AVANT-PROPOS

Mesdames, Messieurs,

Alors que l'État et singulièrement l'Institut national de la statistique et des études économiques (Insee) a été l'un des moteurs de la construction de l'informatique en France, l'administration se trouve aujourd'hui face à un véritable défi : cloisonnée, elle doit opérer une « révolution culturelle » pour s'adapter aux nouveaux usages induits par le numérique.

En effet, il ne s'agit pas seulement de dématérialiser les procédures, mais tout à la fois de les simplifier, de construire une nouvelle relation avec l'usager et entre administrations, d'améliorer la qualité des services publics - voire d'en inventer de nouveaux, de garantir la sécurité du système d'information de l'État, ou encore de permettre la réutilisation des données dont dispose l'État pour favoriser l'innovation.

Enjeu d'économies mais aussi de modernisation, les outils numériques peuvent améliorer significativement l'efficacité de l'action publique. Pour piloter cette modernisation, la direction interministérielle des systèmes d'information et de communication (DISIC) a été créée en 2011. Une de ses principales missions consiste à apporter une expertise aux ministères dans leurs projets informatiques.

En effet, avec les échecs de projets « phares » comme récemment l'opérateur national de paye (ONP) ou le logiciel unique à vocation interarmées de la solde (Louvois), renforcer cette expertise paraît indispensable pour éviter les gaspillages : le seul coût de l'ONP a ainsi été évalué à 346 millions d'euros par la Cour des comptes.

Après cinq ans d'existence, la DISIC, devenue direction interministérielle du numérique et du système d'information et de communication de l'État (DINSIC) fait désormais partie du paysage administratif français.

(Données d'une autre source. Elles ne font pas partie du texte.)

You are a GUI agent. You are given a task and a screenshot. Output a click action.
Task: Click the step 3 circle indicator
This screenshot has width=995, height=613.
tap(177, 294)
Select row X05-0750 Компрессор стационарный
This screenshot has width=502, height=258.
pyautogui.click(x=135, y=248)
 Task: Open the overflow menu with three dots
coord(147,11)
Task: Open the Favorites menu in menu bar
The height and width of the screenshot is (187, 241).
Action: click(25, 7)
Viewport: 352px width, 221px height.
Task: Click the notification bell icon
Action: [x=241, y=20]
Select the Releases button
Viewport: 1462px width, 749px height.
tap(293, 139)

Ses crédits figurent au programme 129 « Coordination du travail gouvernemental » de la mission « Direction de l'action du Gouvernement ».

Au sein du Secrétariat général pour la modernisation de l'action publique (SGMAP), lui-même rattaché aux services du Premier ministre, la DINSIC, travaillant de concert avec les ministères, doit être le moteur de la transformation de l'action publique grâce au numérique.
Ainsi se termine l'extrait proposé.